▶ Your instructions:
Please return each line below that contains the word "screenshot", copied in full.

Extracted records

--- start ---

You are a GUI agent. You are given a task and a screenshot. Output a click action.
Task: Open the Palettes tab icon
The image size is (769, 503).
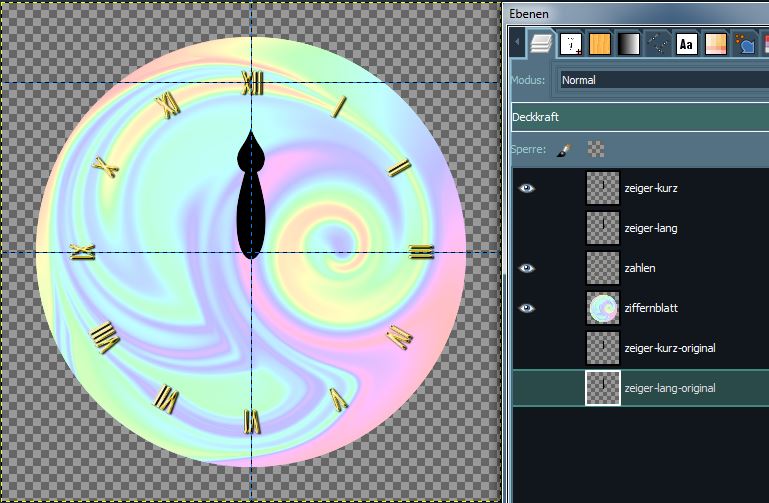tap(715, 44)
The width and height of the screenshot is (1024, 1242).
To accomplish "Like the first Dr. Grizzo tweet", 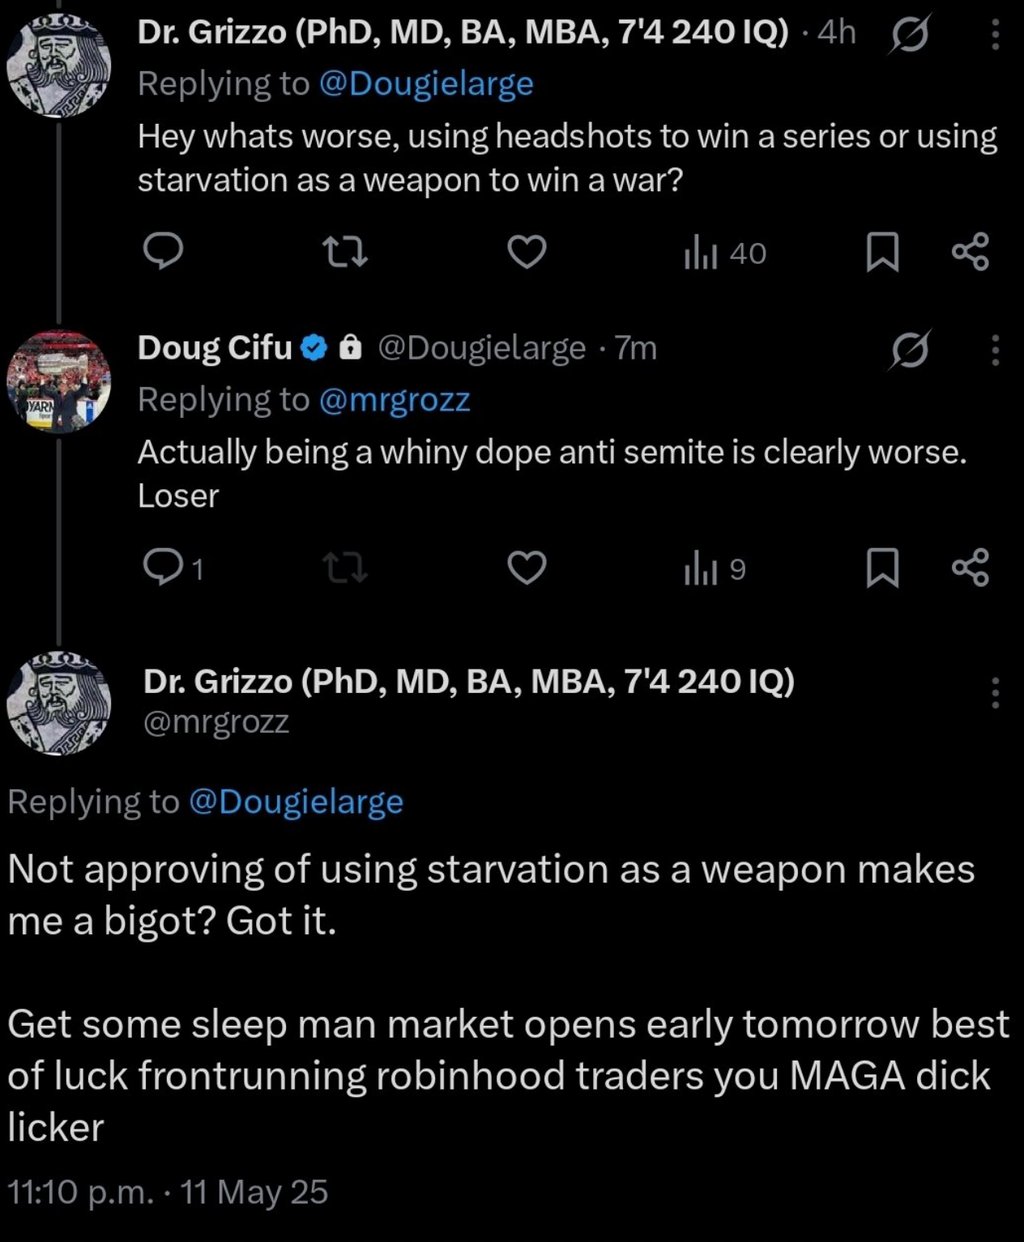I will pyautogui.click(x=528, y=253).
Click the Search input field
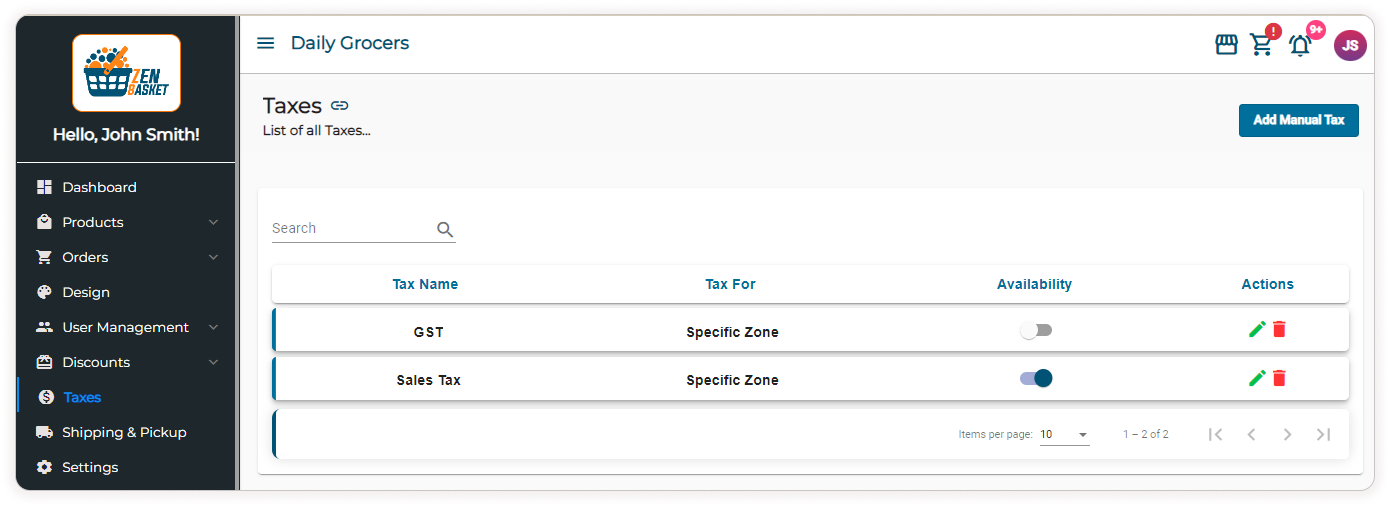 click(350, 229)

--- end ---

▶ Full solution:
You are a GUI agent. You are given a task and a screenshot. Output a click action.
The width and height of the screenshot is (1024, 1242).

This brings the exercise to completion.